Âkif... Türk'ün şairi Türk'ün mütefekkiri
Bazı "İslâmcılar" Mehmet Akif''ten bilerek bahsetmiyorlar. Sebep olarak İstiklâl Marşı''mızda iki ayrı mısrada "ırk" kelimesinin geçmesi. ("Kahraman ırkıma bir gül ne bu şiddet bu celal" ve "Ebediyyen sana yok ırkıma yok izmihlâl")
Onların meselesi "ırk"la değil; "Türk"le. "Türk Adını Silme Planı" kitabımızda var; Âkif''in Safahat''ını mısra mısra inceledim, Türk ruhunu işlediğini bir bir ortaya koydum. Böyle olmasa, ne İttihat ve Terakkî Cemiyeti/Fıksası''na yakın durur, ne de Teşkilât-ı Mahsusa''da ölümü göze alarak faaliyet gösterirdi.
M. Kemal Atatürk, yönünü Batı''ya döndürdüğü için bizim İslâmcı cenahta Batı bütünüyle "tek dişi kalmış canavar"dır.

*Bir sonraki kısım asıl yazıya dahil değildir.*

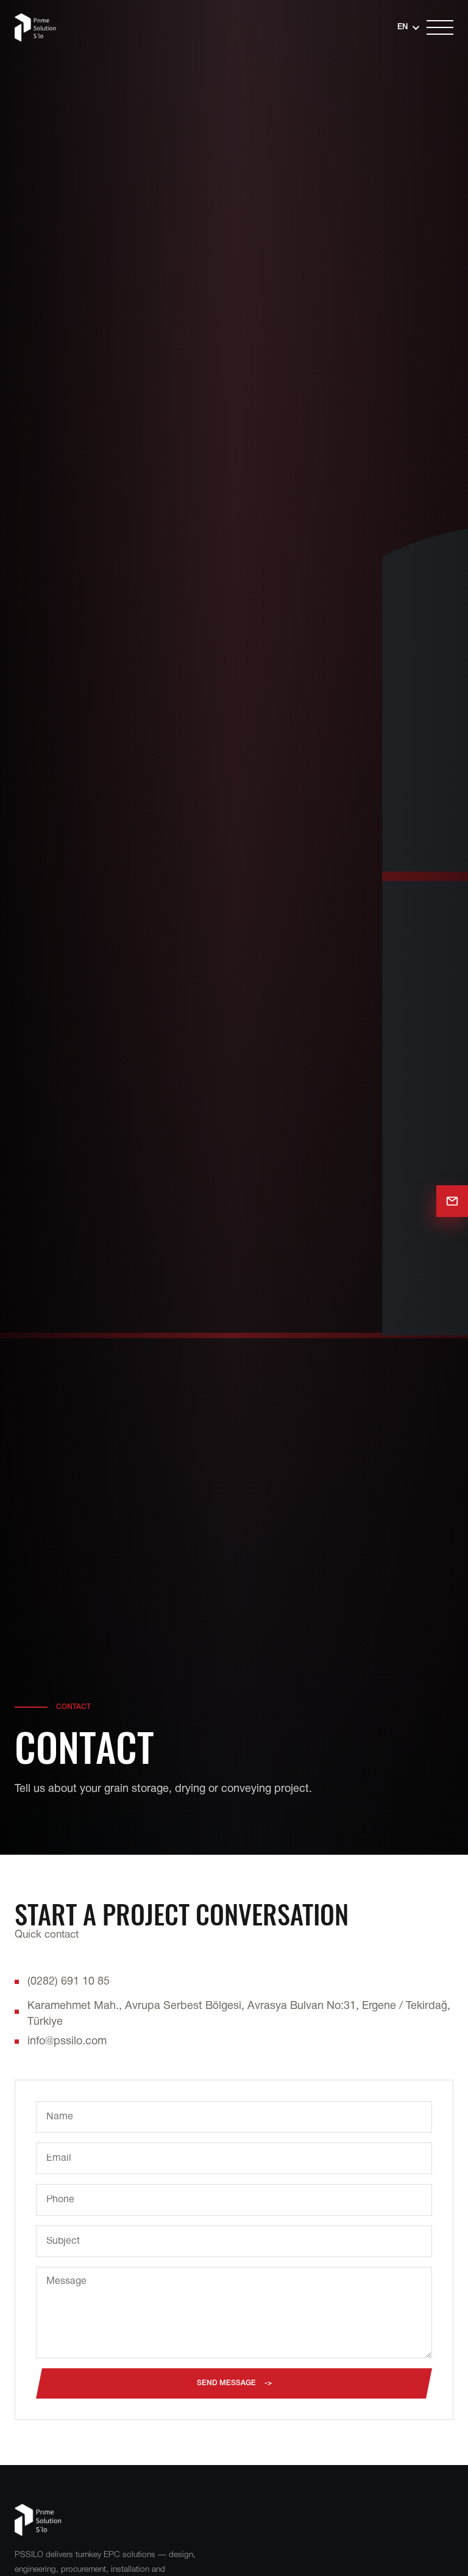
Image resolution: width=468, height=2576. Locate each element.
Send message (226, 2383)
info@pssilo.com (67, 2041)
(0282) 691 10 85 (68, 1982)
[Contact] (452, 1201)
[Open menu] (440, 27)
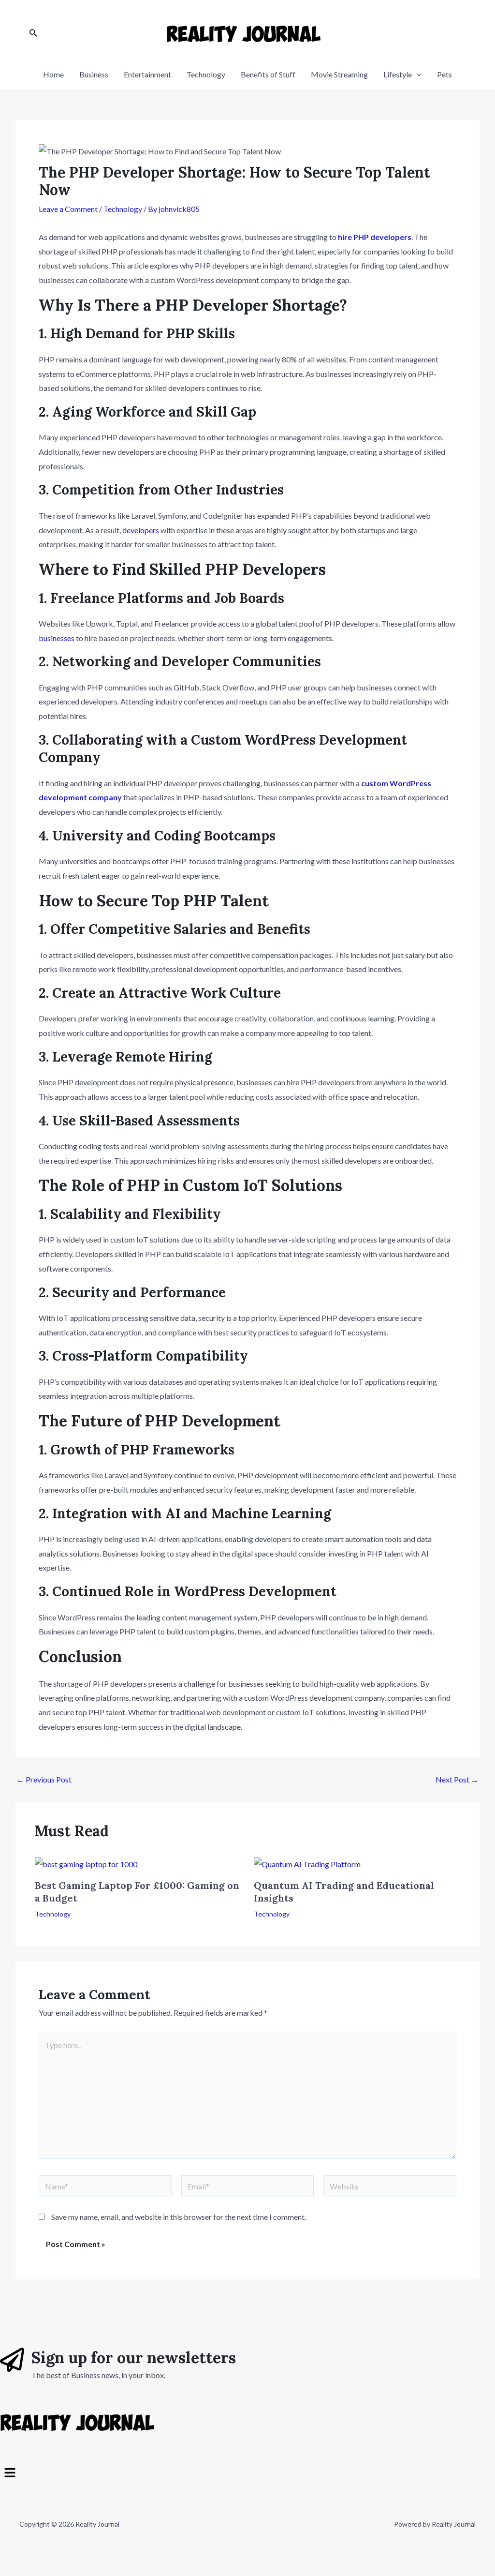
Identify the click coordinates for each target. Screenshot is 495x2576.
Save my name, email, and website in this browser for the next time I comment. (178, 2216)
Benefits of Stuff (268, 74)
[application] (417, 74)
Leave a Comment (68, 208)
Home (53, 74)
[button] (247, 2473)
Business (93, 74)
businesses (56, 638)
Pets (444, 74)
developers (140, 530)
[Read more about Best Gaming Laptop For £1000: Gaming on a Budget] (86, 1863)
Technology (206, 74)
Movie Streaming (339, 74)
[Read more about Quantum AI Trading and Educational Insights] (307, 1863)
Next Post (457, 1779)
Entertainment (147, 74)
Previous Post (44, 1779)
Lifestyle (397, 74)
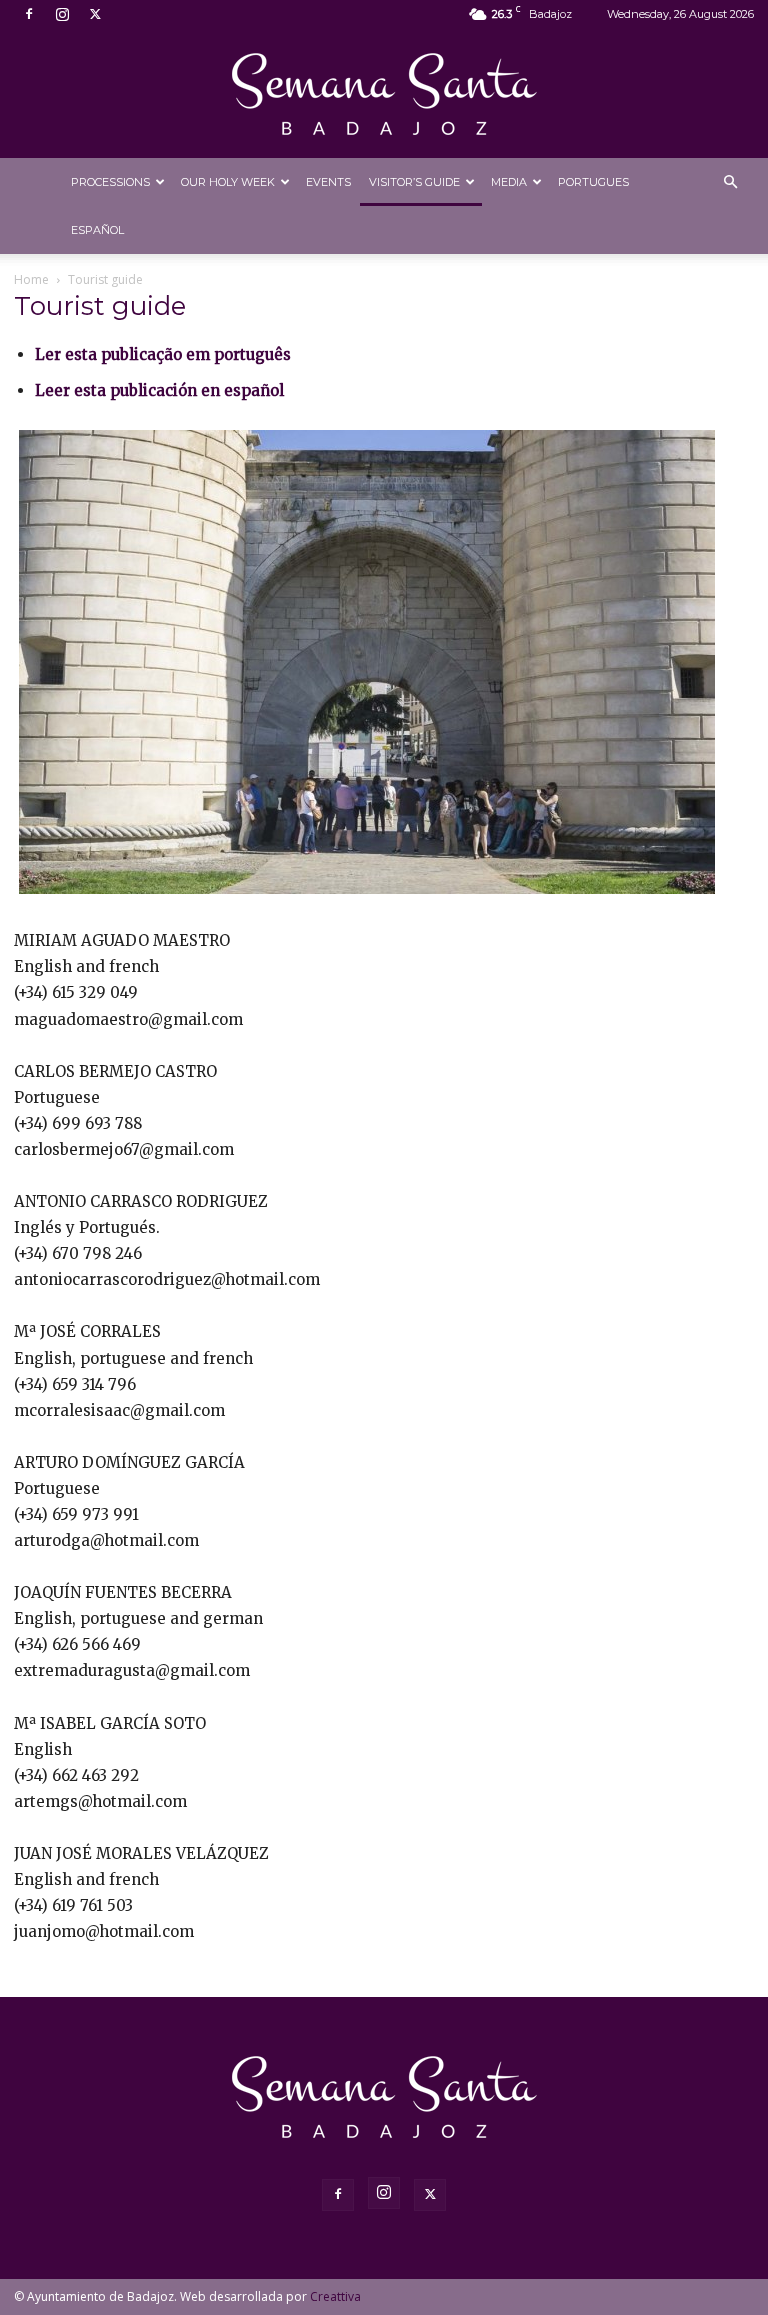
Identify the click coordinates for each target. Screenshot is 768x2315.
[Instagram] (62, 14)
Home (31, 279)
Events (328, 182)
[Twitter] (95, 14)
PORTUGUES (593, 182)
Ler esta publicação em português (163, 354)
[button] (730, 182)
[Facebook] (29, 14)
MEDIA (509, 182)
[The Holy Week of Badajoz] (384, 94)
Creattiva (335, 2296)
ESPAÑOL (97, 230)
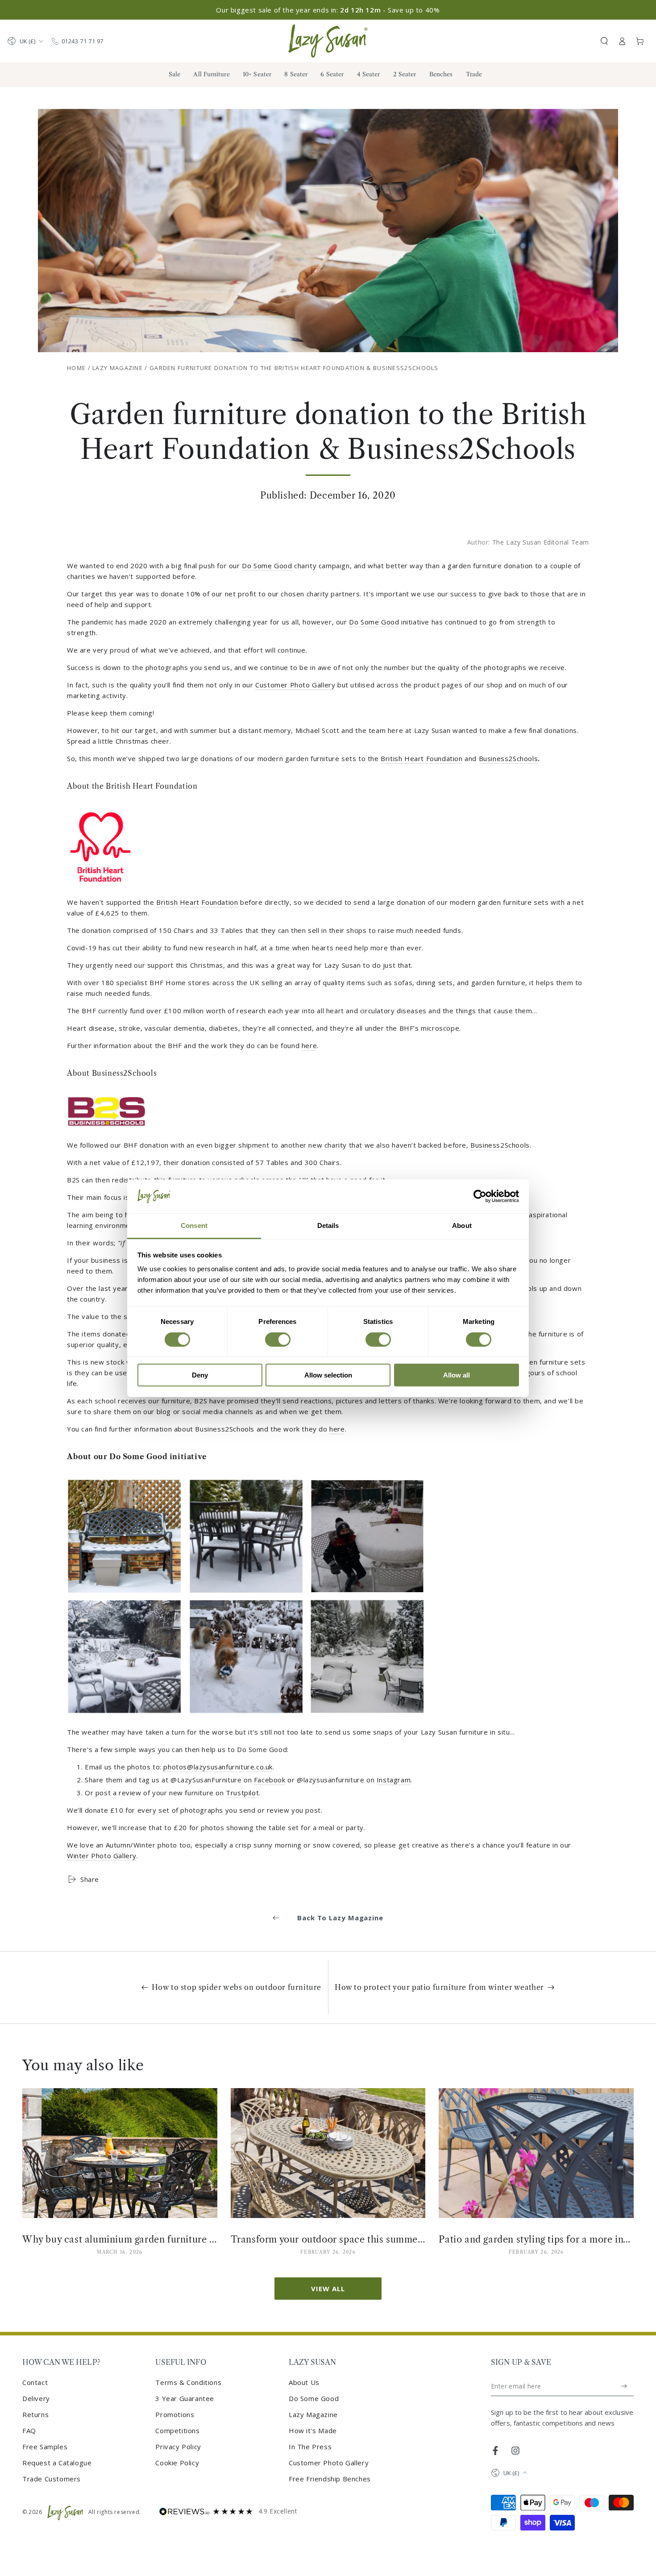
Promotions (174, 2414)
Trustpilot (242, 1792)
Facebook (270, 1779)
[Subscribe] (624, 2386)
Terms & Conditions (188, 2382)
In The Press (310, 2446)
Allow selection (328, 1375)
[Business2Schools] (107, 1135)
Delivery (36, 2398)
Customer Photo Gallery (295, 684)
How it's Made (313, 2430)
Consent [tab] (194, 1225)
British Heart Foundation (421, 758)
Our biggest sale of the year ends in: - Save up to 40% (328, 9)
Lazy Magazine (117, 368)
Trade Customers (51, 2478)
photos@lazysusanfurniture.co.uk (218, 1766)
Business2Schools (508, 758)
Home (76, 368)
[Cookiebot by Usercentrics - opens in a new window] (480, 1196)
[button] (604, 41)
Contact (35, 2382)
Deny (200, 1375)
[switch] (278, 1339)
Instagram (394, 1779)
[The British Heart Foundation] (100, 892)
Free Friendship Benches (330, 2478)
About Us (304, 2382)
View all (328, 2288)
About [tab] (462, 1225)
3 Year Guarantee (184, 2398)
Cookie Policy (177, 2462)
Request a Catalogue (56, 2462)
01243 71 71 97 (83, 41)
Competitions (177, 2430)
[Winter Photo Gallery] (245, 1722)
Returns (35, 2414)
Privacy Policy (178, 2446)
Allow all (456, 1375)
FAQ (29, 2430)
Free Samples (44, 2446)
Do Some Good (267, 565)
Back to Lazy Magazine (340, 1917)
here (309, 1045)
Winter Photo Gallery (102, 1855)
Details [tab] (328, 1225)
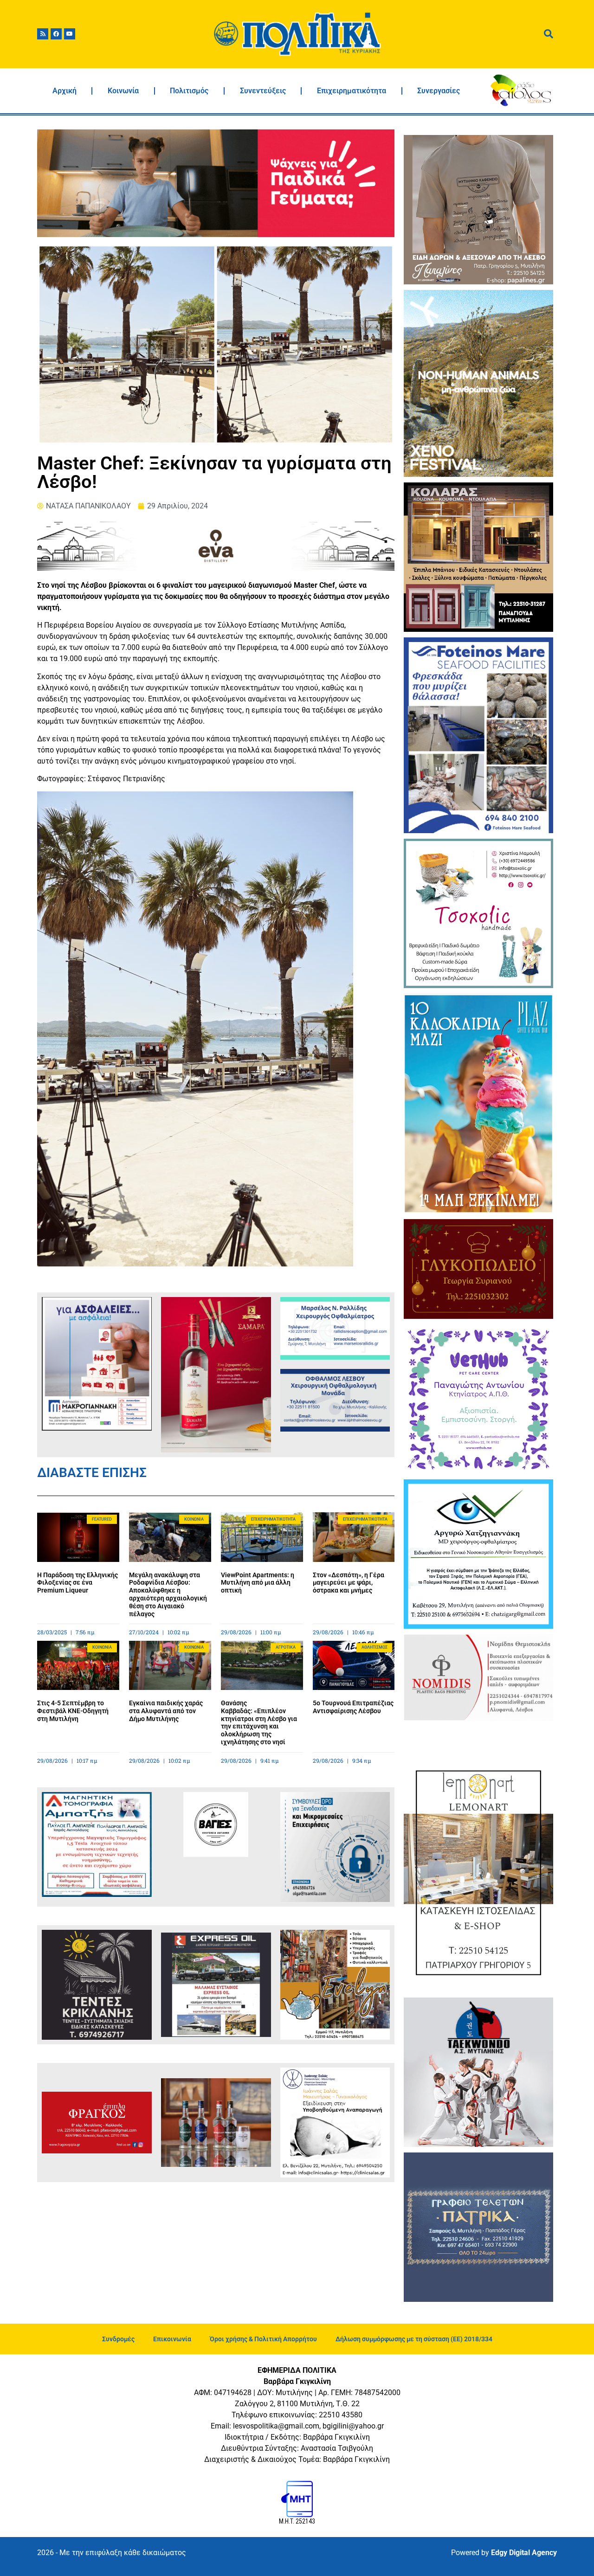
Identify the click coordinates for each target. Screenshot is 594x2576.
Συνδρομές (118, 2339)
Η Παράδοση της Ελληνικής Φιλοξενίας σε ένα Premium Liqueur (77, 1582)
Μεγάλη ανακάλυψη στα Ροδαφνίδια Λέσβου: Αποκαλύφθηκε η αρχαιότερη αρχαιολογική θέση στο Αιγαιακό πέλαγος (168, 1594)
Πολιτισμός (189, 90)
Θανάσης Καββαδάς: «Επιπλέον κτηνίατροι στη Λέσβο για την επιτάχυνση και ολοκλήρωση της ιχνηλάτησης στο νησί (259, 1722)
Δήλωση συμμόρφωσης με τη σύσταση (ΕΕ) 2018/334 (414, 2339)
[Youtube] (69, 33)
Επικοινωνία (172, 2339)
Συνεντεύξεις (263, 90)
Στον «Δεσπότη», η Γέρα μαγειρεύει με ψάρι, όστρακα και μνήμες (348, 1582)
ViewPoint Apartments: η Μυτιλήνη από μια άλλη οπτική (257, 1582)
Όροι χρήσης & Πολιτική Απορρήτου (263, 2339)
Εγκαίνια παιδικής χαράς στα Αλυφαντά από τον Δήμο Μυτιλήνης (166, 1710)
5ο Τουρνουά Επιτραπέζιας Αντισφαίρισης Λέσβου (353, 1707)
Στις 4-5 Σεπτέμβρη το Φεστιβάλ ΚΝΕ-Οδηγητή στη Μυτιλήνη (73, 1710)
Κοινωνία (123, 90)
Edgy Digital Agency (524, 2552)
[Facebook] (56, 33)
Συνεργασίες (438, 90)
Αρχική (64, 90)
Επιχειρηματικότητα (351, 90)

M. Âkif, bir başka da farkı ortaya koyuyor: "Bakarak hangi zeminden yürümüş Avrupalı / Aynı izden sağa yahut sola hiç sapmamalı / Garp''ın efkârını mal etmeli Şark''ın beyni / Duygular çıkmalı hep aynı kalıptan; yani / İçtimaî, edebî hâsılı her meselede / Garbı taklit edemezsek, ne desek beyhude."
Bir hesapları da II. Abdülhamit''le ilgili. Abdülhamit''i mütedeyyin ve "Ümmetçi/İslâmcı" bilirsiniz. Bir tarafıyla müstebit ve bir tarafıyla en çok borçlanan padişah. Duyûn-ı Umumiye''yi getiren odur. Nasıl mı? Muharrem Kararnamesi''yle. O kararnamenin özü şu: Osmanlı Devleti''nin ödeyemediği iç ve dış borçlarını düzenlemek gayesiyle alacaklıların taleplerine göre, 28 Muharrem 1299''da, (20 Aralık 1881) açıklanan karardır. Hicrî tarihe göre Muharrem ayında imzalandığı için "Muharrem Kararnamesi" diye anılmıştır. Bu kararnâmeden sonra alacaklı yabancıların kontrolünde Düyûn-ı Umumiye kurulmuştur.
Şimdi İslâmcılarımız iktidarda... Doları fırlattılar, sonra, arka kapıdan dolar satıp ateşi biraz düşürdüler ama diğer taraftan tarihimizde görülmedik bir borç yükün altına girdik. Yeni "Muharrem Kararnamesi" imzalarlar mı!?
Sanılıyor ki, doların ateşi, 20.4''e çıktığında Reisimiz, sihirli değneğiyle şöyle bir dokundurdu, bir gecede 10''a indiriverdi!
İslâmcılarımız Mehmet Âkif''e, Abdülhamit hakkında ağır sözler ettiği için karşılar.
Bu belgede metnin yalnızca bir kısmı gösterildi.